A boy kidnapped for ransom. And a madman who didn't bargain on Michael Stoddard's tenacity.

Spring 1781. The American Revolution enters its seventh grueling year. In Wilmington, North Carolina, redcoat investigator Lieutenant Michael Stoddard expects to round up two miscreants before Lord Cornwallis's army arrives for supplies. But his quarries' trail crosses with that of a criminal who has abducted a high-profile English heir. Michael's efforts to track down the boy plunge him into a twilight of terror from radical insurrectionists, whiskey smugglers, and snarled secrets out of his own past in Yorkshire.


  1. It seems part of every war effort requires the necessity of demonizing the enemy. Loyalists living outside of the cities often had a particularly hard time as the war dragged on. The British soldiers often controlled the cities but not the surrounding countryside. Partisans from both sides often terrorized the hinterlands (Remind you of any other wars in our recent history?)

    It is fascinating to travel to Nova Scotia and read the stories of the Loyalists who were forced to emigrate from the rebelling colonies to lands still controlled by the Crown (and then to read the stories of the native French-speakers who were forced to emigrate from Nova Scotia and New Brunswick to southern bayou country because that was still part of France's "new World" territories).

    In the victor's rewrites of history not only are the defeated blackwashed, but the victors are whitewashed like George (I cannot tell a lie) Washington.

    Sometimes though smear campaigns, like the one applied to Joan d'Arc, backfire in the end and the victim becomes a saint.

    ~ Jim

  2. Thanks for your comments, James. Thanks also for pointing out parallel issues between 18th- and 21st-c warfare. I have a whole essay devoted to that concept coming up this Wednesday, on The River Time blog. And because of the blackwashed/whitewashed issue, often you have to read between the lines to figure out what really happened in history.

    Civilians living outside the cities had such a hard time. In fact, most cities during the time of the Revolution weren't large enough to provide protection from a military force, so the safest place for many civilians was following an army.

    The power of partisans was difficult to control.
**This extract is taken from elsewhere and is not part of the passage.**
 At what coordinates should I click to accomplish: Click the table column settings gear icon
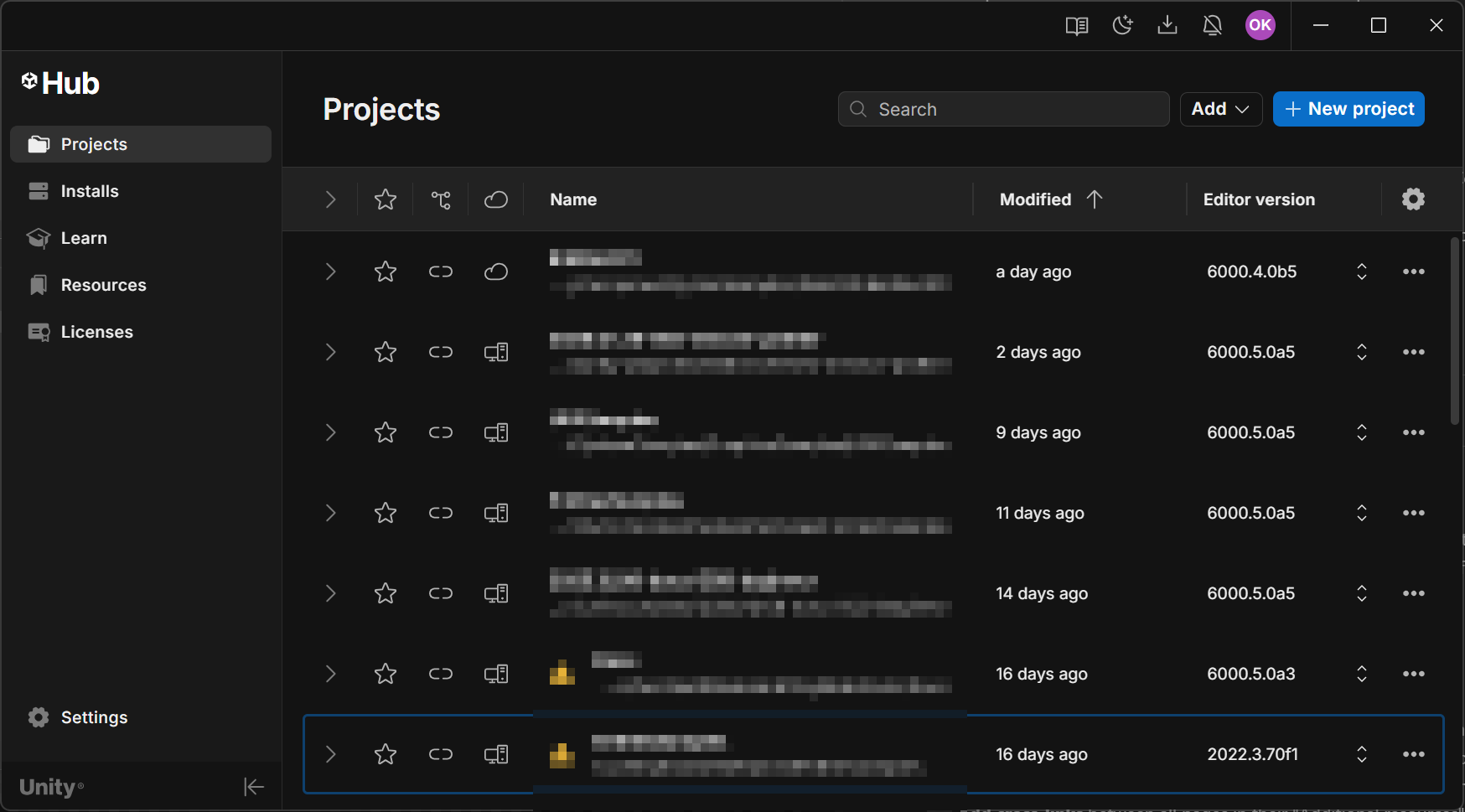[x=1413, y=199]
Cornwallis never did "get it" how to work with them. However, one of the few times that the British were successful at gaining the cooperation of militias was during the Crown forces occupation of Wilmington, North Carolina in 1781. I'm exploring that (as well as a connection to Nova Scotia) in the Michael Stoddard series.
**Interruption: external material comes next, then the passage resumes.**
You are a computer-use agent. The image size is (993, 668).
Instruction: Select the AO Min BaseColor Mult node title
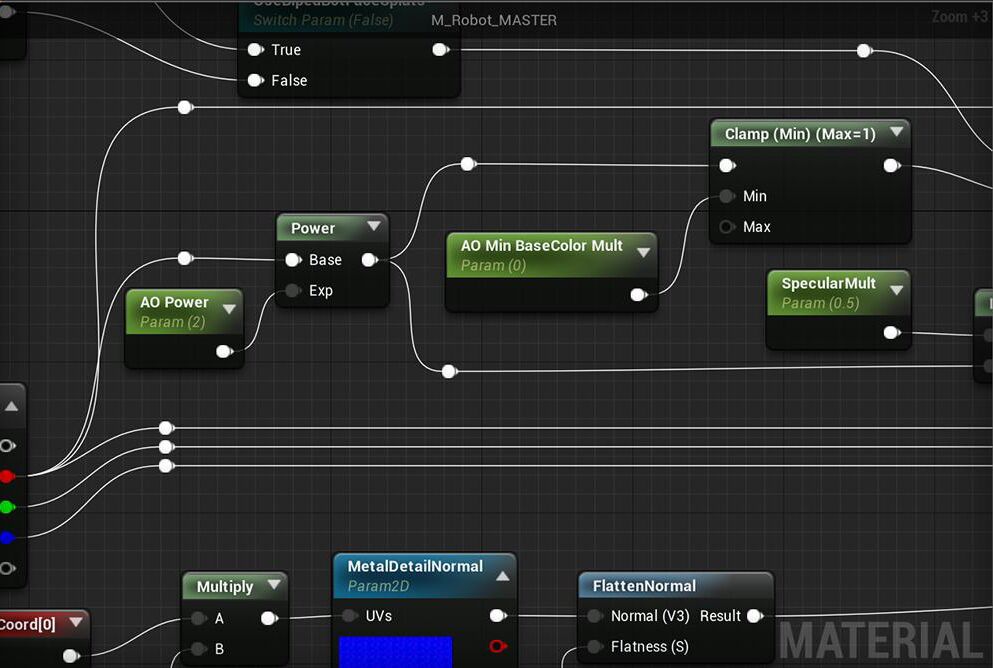coord(541,246)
  3. What a fun read this morning. Thanks ladies!
    I was taught (too long ago to mention) those nasty red coats were all German mercenaries, or British criminals offered an alternative to prison. Ha. I will definitely put this on the TBR pile.
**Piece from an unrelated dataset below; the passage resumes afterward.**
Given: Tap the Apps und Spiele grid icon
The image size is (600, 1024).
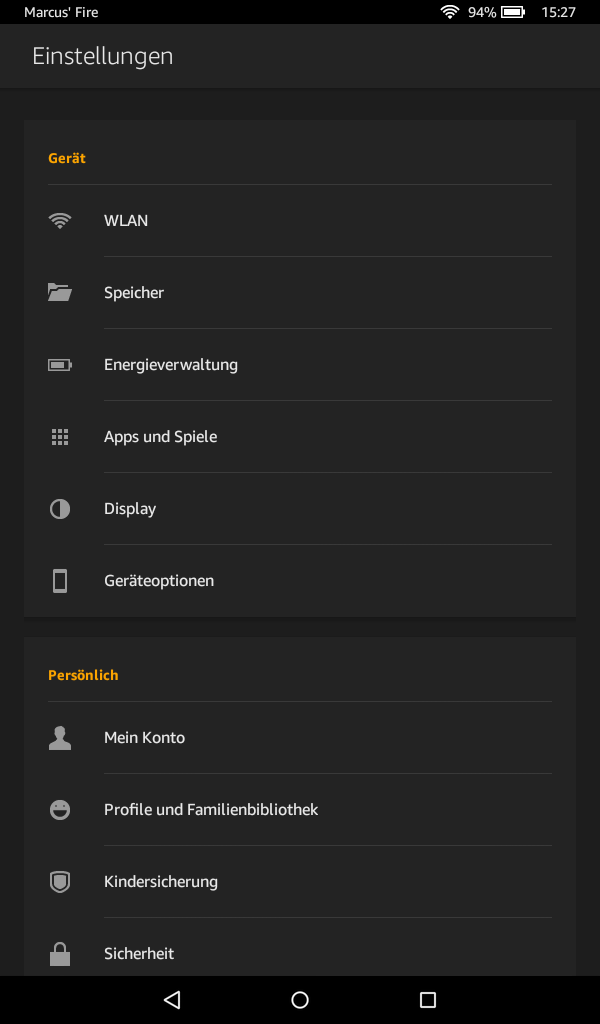Looking at the screenshot, I should tap(60, 437).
  4. My beloved high school history teacher was big on primary source materials, with one caveat. "Always consider the source," she said, over and over. Makes sense, doesn't it?

  5. Austin, it's amazing how those misconceptions keep making the circuit. German mercenaries like the Hessians did figure importantly in King George's army. They had their own units and uniforms. Some redcoats did come from the Prison Exchange Program ;-). But not by any stretch were these all of the army.

  6. "Always consider the source." Great advice, Bev, and I know you take it.

  7. Josephine Tey introduced me to the concept of "Tonypandy" in her book The Daughter of Time, a rousing defense of Richard III.

  8. Hello, Suzanne. Thank you for sharing here at JRW. I have recently jumped with both feet into reading historical fiction. The series I just finished has delved into the American Revolution and, like countless others, I'm eagerly awaiting the next edition. All historical novels inspire me to look deeper into the actual truth of the events. You've now given me another series to explore and these are definitely on by TBR list.

    Smear campaigns! At the risk of opening up recent political wounds I'd have to say the "swiftboating" of John Kerry was pretty horrendous.

  9. Liz, The Daughter of Time was good, wasn't it? I found myself following the footsteps of Tey's detective on a few of the points, just to make sure the author had done her research. The evidence she presented was so compelling and clear that I wondered why nobody had connected the dots for 500 years. Then I realized that Tey had collected the data and connected all those dots for me. Not many people in 500 years had had the opportunity to do so. Scattered and destroyed data are what help sustain smear campaigns.

  10. Marianne, thanks for your thoughts. Kerry sure went through the wringer, didn't he? Every time I see a modern smear campaign like that, I realize what a boon the Internet and telecommunications has been in spreading smears. But Kerry, now Secretary of State, has certainly fared better than most.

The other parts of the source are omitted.